Wednesday, 21 March 2012

From the bookshelf this month...

image via luckymagazine
1920. The Great War has been over for two years, and it has left a very different world from the Edwardian certainties of 1914. Following the death of his wife and baby and his experiences on the Western Front, Laurence Bartram has become something of a recluse. Yet death and the aftermath of the conflict continue to cast a pall over peacetime England, and when a young woman he once knew persuades him to look into events that apparently led her brother, John Emmett, to kill himself, Laurence is forced to revisit the darkest parts of the war. As Laurence unravels the connections between Captain Emmett's suicide, a group of war poets, a bitter regimental feud and a hidden love affair, more disquieting deaths are exposed. Even at the moment Laurence begins to live again, it dawns on him that nothing is as it seems, and that even those closest to him have their secrets ...
Set in London, this classic murder mystery introduces Inspector Alan Grant, who is charged with sorting out not only the identity of a victim, but the logistics of the stabbing itself, which occurred in a dense crowd of theatre-goers, none of whom saw anything.
 Summer, 1935. Inspector Archie Penrose has invited Josephine Tey to his family home in Cornwall, a struggling but beautiful country estate on a magnificent stretch of coastline. Disillusioned with the London stage, Josephine is ready to begin work on her second mystery novel and finds much to inspire her in the landscape and its legends - in particular, a lake on the estate which is said to claim a life every seven years, and the nearby Minack Theatre, an open-air auditorium which overlooks the sea.
But death clouds the holiday from the outset: Josephine's arrival coincides with the funeral of a young estate worker, killed in a mysterious riding accident, and another local boy disappears shortly afterwards. When the Minack proves to be a stage for real-life tragedy and an audacious murder, Archie's loyalties are divided between his friends and his job, and he and Josephine must confront the violent reality which lies beneath a seemingly idyllic community - a community with one face turned towards the present, and another looking back to the crimes of the past.

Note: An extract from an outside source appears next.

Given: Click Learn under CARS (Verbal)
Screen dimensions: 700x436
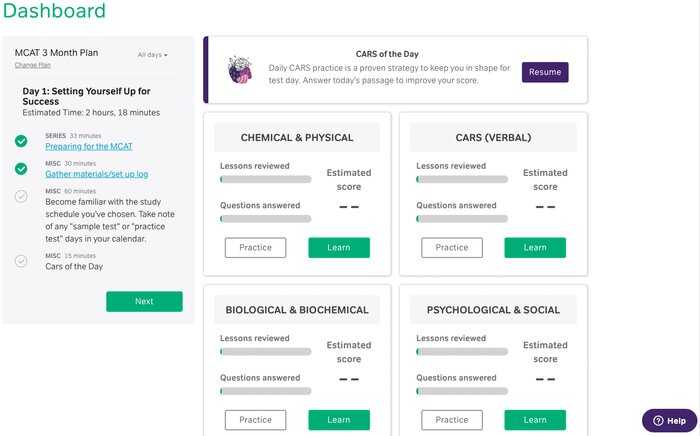Looking at the screenshot, I should pos(535,248).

When Alex Loding passes Brat Farrar in the street, he's struck by Brat's uncanny resemblance to Simon Ashby. Simon had a older twin brother, Patrick, who disappeared a decade ago, and was presumed drowned. Simon now owns the family farm, Latchetts, a top-notch stable. Alex asks Brat, who loves horses, if he'd care to impersonate Patrick to disinherit Simon. But as Brat grows closer to the Ashby family, he finds the role a dangerous and wearing one; especially as he begins to suspect that Patrick's death wasn't an accident.